━━━━━ SUPPLIED ENTRIES
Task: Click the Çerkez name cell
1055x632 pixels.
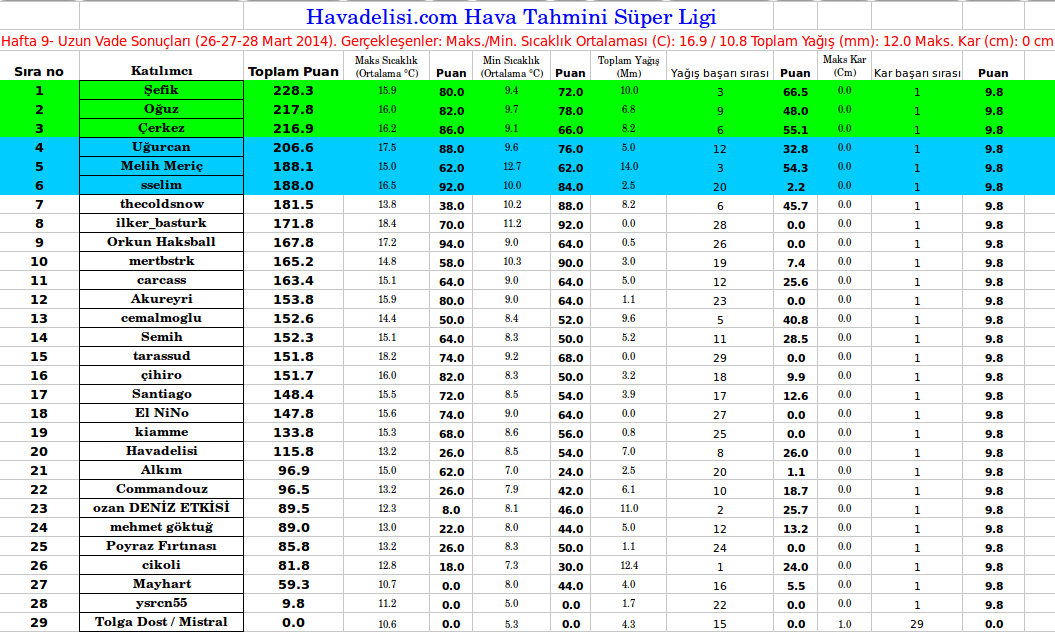Action: point(161,129)
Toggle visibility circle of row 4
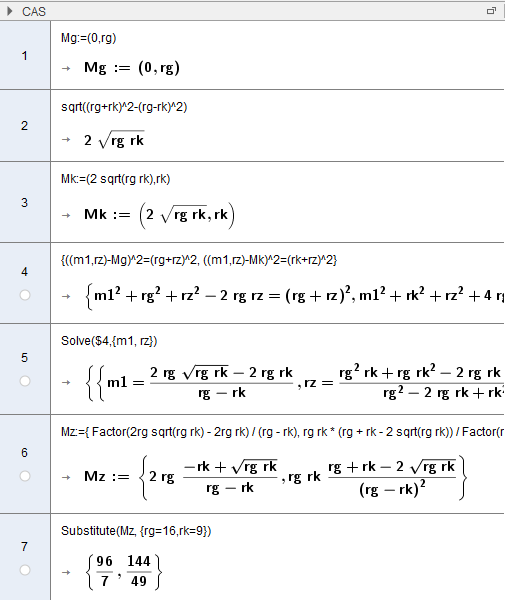Screen dimensions: 505x600 click(25, 295)
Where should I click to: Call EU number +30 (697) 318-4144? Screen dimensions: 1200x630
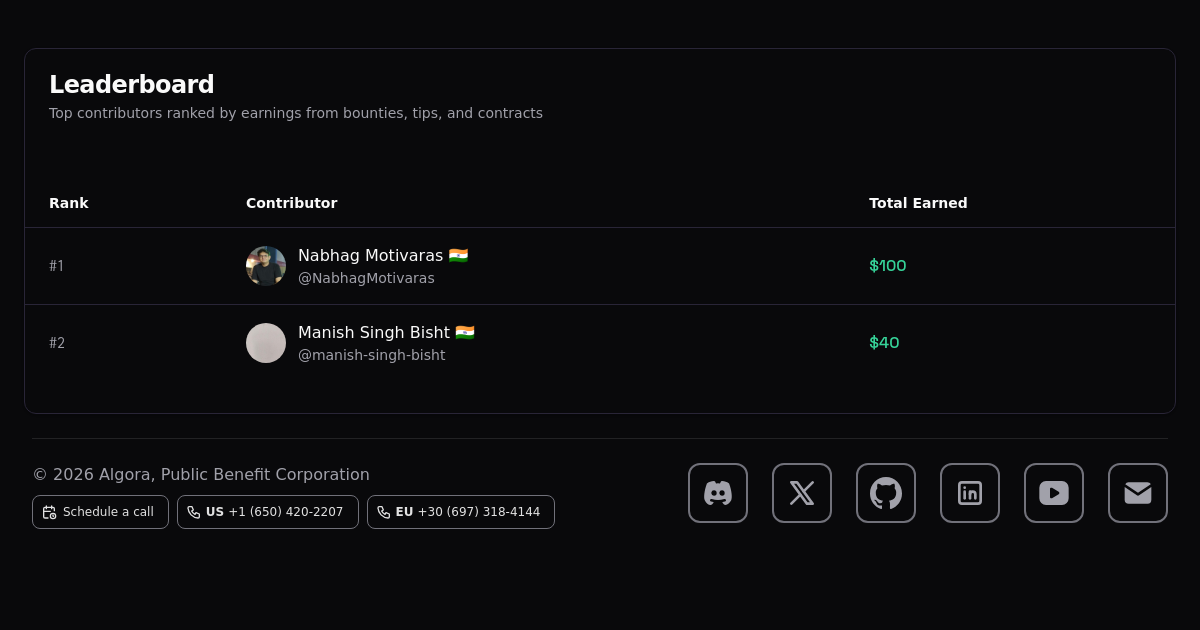pos(478,512)
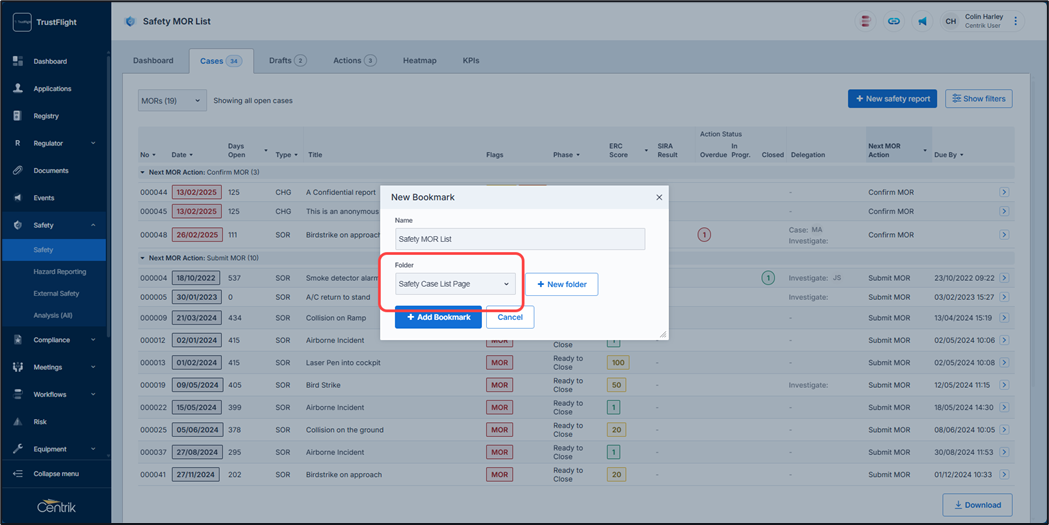This screenshot has height=525, width=1049.
Task: Open announcements via megaphone icon
Action: click(922, 21)
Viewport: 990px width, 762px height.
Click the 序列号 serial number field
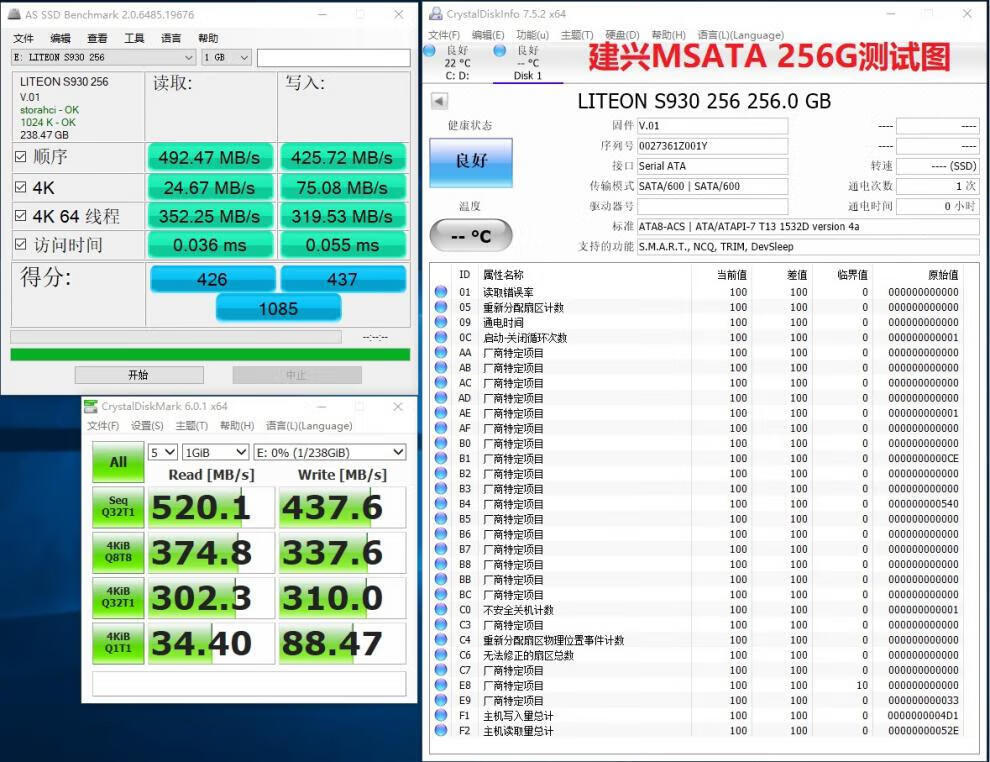point(712,146)
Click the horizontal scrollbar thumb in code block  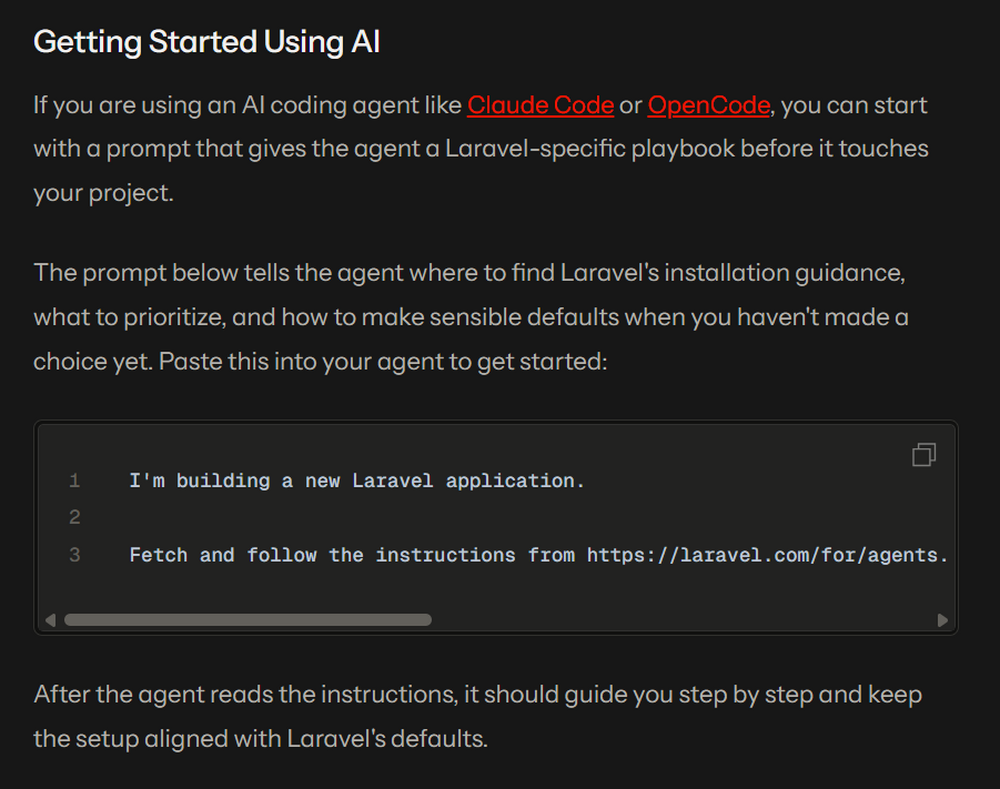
━━━━━━━━━━
PROBLEM >>
Restate the entries above word for word, and keep the pictures out.

COMPLETED TASK >>
Task: Click the Çerkez name cell
1055x632 pixels.
Action: point(161,129)
Toggle visibility circle of row 4
Screen dimensions: 505x600 click(25, 295)
Where should I click to: Call EU number +30 (697) 318-4144? Screen dimensions: 1200x630
pos(478,512)
This screenshot has height=525, width=1049.
Task: Open announcements via megaphone icon
Action: click(922, 21)
Viewport: 990px width, 762px height.
Click the 序列号 serial number field
point(712,146)
Click the horizontal scrollbar thumb in code block  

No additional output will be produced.